Vous êtes manager d’une entreprise et un de vos employés vient se plaindre auprès de vous : son supérieur direct aurait un comportement harcelant à son égard parce qu’il est délégué syndical. Il vous explique que depuis qu’il est délégué, il n’est plus convié aux réunions qui le concernent, il n’a pas bénéficié d’une prime alors que d’autres collègues dans des situations similaires (ancienneté et évaluation) y ont eu droit. De plus, son supérieur lui fait des remarques désobligeantes,…
Vous discutez de la situation avec son supérieur qui vous explique qu’effectivement ce délégué le gêne parce qu'il ne cesse de l’interpeller pour des broutilles. Vous décidez de lui faire confiance et vous licenciez le délégué.
Avis juridique
En Belgique, la Cour Constitutionnelle a jugé qu’une protection est offerte pour l’expression des convictions syndicales : l'adhésion ou l’appartenance à un syndicat et l'activité qui est y menée doivent être considérées comme l'expression de la conviction syndicale de l'intéressé.
Dans ce cas-ci, il y a trois motifs de discrimination en lien avec le critère de la conviction syndicale.
- En prenant cette décision de licenciement, vous procédez à une distinction de traitement sur base de la conviction syndicale qui est un critère protégé par les lois antidiscrimination. Une telle distinction de traitement pourrait dès lors constituer une discrimination sauf si vous pouvez justifier que cette distinction obéit à un objectif légitime, à partir de moyens nécessaires, adéquats et proportionnés.
- Par ailleurs, les faits de harcèlement dont ce délégué s’est plaint pourraient constituer du harcèlement discriminatoire également prohibé par la réglementation antidiscrimination et la loi "bien-être". Or, en tant qu’employeur, vous engagez votre responsabilité si vous n’avez pas mis fin à une situation de harcèlement alors que vous en aviez connaissance. Le travailleur peut faire appel à la procédure interne et introduire une demande d'intervention psychosociale auprès de la personne de confiance ou du conseiller en prévention psychosocial.
- Enfin, le fait de ne pas avoir octroyé de prime pourrait être analysé également comme une discrimination directe sur base de la conviction syndicale sauf si vous pouvez justifier que cette distinction obéit à un objectif légitime, à partir de moyens nécessaires, adéquats et proportionnés (par exemple, si vous pouvez démontrer que ce refus de prime se justifie par d’autres motifs).
Avis au manager
Comment gérer une potentielle situation de harcèlement discriminatoire qui vous confronte à deux versions différentes ? Le licenciement est toujours un échec pour l’employeur et le travailleur.
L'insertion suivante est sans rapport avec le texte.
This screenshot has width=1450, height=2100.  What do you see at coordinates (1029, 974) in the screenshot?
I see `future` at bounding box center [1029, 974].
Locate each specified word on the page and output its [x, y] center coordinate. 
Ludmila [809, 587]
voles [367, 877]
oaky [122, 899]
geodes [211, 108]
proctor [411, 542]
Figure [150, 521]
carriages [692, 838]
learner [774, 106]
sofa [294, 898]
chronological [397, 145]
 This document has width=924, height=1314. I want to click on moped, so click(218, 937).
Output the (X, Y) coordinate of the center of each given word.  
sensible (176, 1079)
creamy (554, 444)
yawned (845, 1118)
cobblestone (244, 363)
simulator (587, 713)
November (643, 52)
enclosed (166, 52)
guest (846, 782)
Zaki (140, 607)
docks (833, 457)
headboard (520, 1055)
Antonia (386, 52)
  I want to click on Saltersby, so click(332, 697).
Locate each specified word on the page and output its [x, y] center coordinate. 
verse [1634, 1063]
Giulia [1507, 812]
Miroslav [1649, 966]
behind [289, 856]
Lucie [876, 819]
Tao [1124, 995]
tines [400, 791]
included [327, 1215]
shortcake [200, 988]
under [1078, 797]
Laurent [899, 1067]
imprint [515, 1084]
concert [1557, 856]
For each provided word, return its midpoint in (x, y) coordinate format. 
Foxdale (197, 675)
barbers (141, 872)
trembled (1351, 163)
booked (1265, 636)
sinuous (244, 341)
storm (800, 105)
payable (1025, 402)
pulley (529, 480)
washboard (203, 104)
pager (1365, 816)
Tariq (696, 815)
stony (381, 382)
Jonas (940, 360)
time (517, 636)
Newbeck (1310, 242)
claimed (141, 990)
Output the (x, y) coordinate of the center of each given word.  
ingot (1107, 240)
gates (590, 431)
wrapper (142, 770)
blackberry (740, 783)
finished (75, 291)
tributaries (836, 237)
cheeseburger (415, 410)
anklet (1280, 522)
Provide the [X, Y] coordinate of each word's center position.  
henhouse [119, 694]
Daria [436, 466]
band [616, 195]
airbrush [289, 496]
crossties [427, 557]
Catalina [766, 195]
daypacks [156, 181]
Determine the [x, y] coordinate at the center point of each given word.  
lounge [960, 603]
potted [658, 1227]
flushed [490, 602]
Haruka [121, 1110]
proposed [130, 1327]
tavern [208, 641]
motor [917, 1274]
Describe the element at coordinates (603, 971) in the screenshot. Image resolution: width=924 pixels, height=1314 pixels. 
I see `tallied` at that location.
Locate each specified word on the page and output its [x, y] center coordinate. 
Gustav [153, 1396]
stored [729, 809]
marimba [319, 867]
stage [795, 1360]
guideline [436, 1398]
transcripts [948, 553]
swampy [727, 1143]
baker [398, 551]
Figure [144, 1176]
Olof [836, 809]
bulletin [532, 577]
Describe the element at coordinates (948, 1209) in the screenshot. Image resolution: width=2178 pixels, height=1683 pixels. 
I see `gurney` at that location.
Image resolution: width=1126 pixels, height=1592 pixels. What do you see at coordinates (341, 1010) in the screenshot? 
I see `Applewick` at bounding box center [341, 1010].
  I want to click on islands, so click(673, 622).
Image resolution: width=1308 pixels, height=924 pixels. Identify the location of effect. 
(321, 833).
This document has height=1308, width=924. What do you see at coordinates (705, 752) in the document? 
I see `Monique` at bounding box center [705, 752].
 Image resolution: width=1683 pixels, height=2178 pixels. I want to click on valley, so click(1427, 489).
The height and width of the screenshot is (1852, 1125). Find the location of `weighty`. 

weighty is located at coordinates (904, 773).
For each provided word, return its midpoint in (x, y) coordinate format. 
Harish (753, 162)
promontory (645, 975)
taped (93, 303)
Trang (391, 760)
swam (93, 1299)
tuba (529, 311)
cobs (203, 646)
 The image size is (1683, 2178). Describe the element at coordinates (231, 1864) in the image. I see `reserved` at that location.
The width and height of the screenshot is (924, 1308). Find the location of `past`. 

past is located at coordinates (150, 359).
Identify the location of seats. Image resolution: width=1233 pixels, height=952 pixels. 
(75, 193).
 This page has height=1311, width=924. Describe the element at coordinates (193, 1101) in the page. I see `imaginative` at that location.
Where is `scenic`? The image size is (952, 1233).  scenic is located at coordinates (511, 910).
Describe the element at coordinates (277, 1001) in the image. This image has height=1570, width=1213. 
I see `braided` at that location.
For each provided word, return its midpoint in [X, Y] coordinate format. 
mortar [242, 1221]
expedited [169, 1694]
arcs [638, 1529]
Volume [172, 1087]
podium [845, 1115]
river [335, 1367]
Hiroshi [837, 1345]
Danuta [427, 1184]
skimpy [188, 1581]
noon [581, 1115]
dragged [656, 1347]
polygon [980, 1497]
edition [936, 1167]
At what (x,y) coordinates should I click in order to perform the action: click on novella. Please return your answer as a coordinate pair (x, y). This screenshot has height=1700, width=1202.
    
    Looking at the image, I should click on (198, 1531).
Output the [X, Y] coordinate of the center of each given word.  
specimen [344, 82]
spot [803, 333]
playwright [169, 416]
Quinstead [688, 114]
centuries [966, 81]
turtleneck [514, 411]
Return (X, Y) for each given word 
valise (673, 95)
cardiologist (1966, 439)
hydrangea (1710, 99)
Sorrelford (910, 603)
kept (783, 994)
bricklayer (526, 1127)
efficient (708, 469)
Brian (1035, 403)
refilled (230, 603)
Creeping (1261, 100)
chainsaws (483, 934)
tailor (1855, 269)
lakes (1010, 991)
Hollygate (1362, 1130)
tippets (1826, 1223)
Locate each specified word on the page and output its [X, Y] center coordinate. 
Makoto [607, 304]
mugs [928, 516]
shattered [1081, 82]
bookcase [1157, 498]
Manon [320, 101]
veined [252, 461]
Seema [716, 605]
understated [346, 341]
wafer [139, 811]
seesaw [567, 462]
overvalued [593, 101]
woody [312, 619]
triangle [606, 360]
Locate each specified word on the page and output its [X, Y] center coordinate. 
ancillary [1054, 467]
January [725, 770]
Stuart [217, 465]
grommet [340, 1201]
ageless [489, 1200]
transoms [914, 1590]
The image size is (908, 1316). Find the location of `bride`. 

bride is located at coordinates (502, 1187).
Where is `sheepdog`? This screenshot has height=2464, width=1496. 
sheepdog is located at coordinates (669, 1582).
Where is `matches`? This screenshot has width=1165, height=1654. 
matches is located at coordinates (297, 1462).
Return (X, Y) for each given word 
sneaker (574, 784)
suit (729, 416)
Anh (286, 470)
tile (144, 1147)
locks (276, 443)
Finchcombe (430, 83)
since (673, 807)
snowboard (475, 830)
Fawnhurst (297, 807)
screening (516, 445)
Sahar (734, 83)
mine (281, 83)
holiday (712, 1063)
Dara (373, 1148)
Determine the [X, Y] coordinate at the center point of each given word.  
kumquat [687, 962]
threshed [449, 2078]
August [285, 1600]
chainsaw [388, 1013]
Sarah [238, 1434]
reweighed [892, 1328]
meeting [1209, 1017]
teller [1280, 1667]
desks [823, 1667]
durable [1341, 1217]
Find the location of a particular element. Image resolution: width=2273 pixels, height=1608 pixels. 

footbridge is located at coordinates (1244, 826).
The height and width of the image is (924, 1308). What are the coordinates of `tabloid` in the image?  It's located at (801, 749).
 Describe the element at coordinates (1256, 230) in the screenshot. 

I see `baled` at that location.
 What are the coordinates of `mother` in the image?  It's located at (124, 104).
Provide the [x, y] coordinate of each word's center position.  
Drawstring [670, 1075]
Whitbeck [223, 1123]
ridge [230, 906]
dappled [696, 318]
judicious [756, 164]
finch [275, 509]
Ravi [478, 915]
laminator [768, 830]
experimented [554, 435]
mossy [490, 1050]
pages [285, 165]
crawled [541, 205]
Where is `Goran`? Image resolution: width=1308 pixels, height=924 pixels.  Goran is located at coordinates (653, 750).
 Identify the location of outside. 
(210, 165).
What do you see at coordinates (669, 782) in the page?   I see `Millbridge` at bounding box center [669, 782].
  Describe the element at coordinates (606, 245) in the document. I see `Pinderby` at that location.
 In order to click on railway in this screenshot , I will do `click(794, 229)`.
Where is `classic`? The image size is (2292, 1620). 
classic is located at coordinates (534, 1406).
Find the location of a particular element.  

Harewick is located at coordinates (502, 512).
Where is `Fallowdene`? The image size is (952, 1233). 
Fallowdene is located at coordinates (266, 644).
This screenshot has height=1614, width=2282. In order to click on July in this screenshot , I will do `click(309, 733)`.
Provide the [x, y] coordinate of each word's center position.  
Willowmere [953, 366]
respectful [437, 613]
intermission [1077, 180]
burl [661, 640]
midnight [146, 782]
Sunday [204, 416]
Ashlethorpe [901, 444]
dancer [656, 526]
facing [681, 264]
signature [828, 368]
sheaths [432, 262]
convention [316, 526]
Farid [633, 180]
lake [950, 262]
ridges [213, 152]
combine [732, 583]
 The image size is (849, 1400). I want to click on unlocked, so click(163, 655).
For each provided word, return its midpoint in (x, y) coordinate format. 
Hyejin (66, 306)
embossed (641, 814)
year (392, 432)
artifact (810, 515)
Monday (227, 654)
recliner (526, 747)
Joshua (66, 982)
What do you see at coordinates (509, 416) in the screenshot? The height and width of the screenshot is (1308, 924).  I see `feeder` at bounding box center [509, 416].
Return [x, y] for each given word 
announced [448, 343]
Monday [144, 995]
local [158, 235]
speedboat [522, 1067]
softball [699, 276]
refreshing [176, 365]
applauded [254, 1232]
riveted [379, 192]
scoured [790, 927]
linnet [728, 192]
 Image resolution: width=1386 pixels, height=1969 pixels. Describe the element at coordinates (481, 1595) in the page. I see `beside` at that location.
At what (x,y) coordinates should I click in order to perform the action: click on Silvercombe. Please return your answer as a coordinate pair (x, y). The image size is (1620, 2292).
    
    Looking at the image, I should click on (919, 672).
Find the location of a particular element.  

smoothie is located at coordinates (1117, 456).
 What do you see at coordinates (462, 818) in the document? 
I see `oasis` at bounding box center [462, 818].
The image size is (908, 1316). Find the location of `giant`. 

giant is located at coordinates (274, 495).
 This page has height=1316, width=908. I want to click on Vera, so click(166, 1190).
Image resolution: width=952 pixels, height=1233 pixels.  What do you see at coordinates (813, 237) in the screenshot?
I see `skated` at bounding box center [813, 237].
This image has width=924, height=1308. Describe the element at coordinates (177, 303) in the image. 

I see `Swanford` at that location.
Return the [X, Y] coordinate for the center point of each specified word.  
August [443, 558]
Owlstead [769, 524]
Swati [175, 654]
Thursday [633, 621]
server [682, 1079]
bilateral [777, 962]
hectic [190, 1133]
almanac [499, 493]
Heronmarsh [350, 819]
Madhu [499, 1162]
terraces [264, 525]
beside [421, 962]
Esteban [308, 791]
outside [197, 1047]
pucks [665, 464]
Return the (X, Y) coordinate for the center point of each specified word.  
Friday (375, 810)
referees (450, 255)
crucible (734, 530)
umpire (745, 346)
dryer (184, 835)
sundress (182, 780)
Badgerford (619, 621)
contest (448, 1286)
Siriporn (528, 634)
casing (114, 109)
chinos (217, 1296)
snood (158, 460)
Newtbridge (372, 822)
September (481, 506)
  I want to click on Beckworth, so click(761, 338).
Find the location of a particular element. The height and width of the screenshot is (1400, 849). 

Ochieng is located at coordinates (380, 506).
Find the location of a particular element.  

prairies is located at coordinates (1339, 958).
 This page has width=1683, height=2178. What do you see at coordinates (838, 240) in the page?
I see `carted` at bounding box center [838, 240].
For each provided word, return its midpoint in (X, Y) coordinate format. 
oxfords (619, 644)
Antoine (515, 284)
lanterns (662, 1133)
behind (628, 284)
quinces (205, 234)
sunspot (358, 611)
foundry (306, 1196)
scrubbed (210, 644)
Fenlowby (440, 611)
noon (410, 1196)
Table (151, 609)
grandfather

- Il faut prendre du temps pour investiguer en interrogeant d’autres collègues, vérifier le motif pour lequel le délégué n’a pas reçu de prime, comprendre dans quelles situations les propos déplacés ont été tenus, etc.
Si ces faits s’avèrent réels, il vous revient de les gérer et de rappeler le supérieur de ce délégué à l’ordre (par le biais éventuellement d’un avertissement oral, écrit,… en fonction du règlement de travail).
- Vous pouvez également suggérer à la personne victime potentielle de harcèlement d'introduire une demande d'intervention psychosociale auprès de la personne de confiance ou du conseiller en prévention psychosocial.
- Le conseiller en prévention (interne ou externe) pourra également investiguer les faits, interroger les protagonistes et les éventuels témoins et il vous rendra un rapport dans les trois mois de l’introduction de la demande.
- Ce rapport pourrait vous aider à y voir plus clair d’autant qu'il contiendra des recommandations concrètes qui pourraient améliorer voire régler la situation à l'amiable.